## [EXERCISE TASK A]
Please set down, word for word, the part of the speeding ticket thread that opens with the words "# speeding ticket" and closes with "got taken off?".
## [EXERCISE TASK B]
Render this sentence from the speeding ticket thread in Spanish: "Admit fault and be as sorry as possible without crying or begging."

# speeding ticket



## kahoots (Aug 25, 2003)

has any1 ever get caught speeding? did you pay it or fight it? did your insurance go up and how many points you got taken off?

i got a 97 sentra and i got caught speeding at 88 in a 65 mph zone. im wondering what can i say to the judge. this is my first ticket so im kind of scaried. any reasons i can use?


----------



## LIUSPEED (May 29, 2002)

admit your wrong. ask for traffic school and just pay for it and suck it up.

traffic school helps eliminate that tickets points.


----------



## McLaren F1 2003 (Jan 2, 2003)

what he said...just go to driving school


----------



## Gsolo (Sep 11, 2003)

and the most important thing...dont make any excuses. luckily i haven't had a ticket yet


----------



## HoloSkull (Jan 30, 2003)

I have a '97 Sentra as well...

My first speeding ticket was an 82 in a 65. Luckily, I got lucky and the ticket was waivered, but most likely you won't be so lucky. It is worth giving it a shot though, isn't it? Dress up in the nicest thing you have (suit) and act as disquished as possible (if you have to act). Admit fault and be as sorry as possible without crying or begging. I'm not sure how old you are, but if you are a minor and they are mean, they may take your license away. Get yourself mentally prepared for that and you are set...

## [EXTRACTED RECORDS]
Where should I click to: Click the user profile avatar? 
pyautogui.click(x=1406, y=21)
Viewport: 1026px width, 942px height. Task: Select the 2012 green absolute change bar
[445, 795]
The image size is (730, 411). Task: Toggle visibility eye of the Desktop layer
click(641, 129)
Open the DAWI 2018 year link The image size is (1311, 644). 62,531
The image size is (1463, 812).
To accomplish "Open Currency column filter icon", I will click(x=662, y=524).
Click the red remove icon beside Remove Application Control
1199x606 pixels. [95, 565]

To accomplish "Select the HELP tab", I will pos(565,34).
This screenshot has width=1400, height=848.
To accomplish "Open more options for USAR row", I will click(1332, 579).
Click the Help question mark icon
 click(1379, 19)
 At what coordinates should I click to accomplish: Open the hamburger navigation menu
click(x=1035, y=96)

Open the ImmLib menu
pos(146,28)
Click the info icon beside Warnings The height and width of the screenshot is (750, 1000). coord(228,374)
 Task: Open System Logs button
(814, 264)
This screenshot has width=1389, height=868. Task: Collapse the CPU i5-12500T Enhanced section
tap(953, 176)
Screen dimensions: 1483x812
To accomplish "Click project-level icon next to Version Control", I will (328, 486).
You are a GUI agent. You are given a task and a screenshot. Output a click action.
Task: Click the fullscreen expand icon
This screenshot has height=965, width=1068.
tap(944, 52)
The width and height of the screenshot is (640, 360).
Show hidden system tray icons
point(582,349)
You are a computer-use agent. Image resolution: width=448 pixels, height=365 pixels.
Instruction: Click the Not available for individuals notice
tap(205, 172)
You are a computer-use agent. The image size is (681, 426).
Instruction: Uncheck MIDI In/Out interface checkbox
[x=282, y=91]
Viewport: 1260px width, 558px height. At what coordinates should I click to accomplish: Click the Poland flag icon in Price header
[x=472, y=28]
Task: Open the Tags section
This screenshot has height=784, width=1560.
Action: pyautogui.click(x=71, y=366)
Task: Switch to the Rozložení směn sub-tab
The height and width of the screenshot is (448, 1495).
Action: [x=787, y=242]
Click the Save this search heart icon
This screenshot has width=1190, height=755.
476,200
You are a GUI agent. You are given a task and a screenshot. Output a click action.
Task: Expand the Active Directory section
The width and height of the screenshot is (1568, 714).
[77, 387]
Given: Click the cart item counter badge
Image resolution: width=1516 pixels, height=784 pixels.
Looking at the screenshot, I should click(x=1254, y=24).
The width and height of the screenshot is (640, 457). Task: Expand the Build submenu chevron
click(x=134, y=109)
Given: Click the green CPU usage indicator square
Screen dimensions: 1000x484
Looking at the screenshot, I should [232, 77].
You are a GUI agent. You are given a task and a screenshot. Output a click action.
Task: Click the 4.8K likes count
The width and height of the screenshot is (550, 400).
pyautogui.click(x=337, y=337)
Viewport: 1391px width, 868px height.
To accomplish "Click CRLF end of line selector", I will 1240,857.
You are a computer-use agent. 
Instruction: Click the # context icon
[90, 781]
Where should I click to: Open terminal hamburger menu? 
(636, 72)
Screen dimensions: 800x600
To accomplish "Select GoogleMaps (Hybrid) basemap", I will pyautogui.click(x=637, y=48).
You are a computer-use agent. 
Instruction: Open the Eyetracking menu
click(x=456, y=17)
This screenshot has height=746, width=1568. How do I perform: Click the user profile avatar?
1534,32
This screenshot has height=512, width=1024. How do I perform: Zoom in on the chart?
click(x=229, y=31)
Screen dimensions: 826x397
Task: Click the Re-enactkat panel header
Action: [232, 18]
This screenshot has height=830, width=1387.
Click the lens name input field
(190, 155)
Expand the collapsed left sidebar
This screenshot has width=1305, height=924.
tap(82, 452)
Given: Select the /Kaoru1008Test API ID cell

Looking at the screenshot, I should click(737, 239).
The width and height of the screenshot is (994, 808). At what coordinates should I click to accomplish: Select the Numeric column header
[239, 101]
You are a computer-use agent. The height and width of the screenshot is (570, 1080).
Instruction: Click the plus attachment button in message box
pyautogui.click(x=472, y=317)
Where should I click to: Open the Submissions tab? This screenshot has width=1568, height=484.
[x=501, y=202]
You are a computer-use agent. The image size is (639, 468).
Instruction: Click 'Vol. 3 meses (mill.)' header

## [EXPECTED OUTPUT A]
# speeding ticket



## kahoots (Aug 25, 2003)

has any1 ever get caught speeding? did you pay it or fight it? did your insurance go up and how many points you got taken off?

## [EXPECTED OUTPUT B]
Admite la culpa y muestra el mayor arrepentimiento posible sin llorar ni suplicar.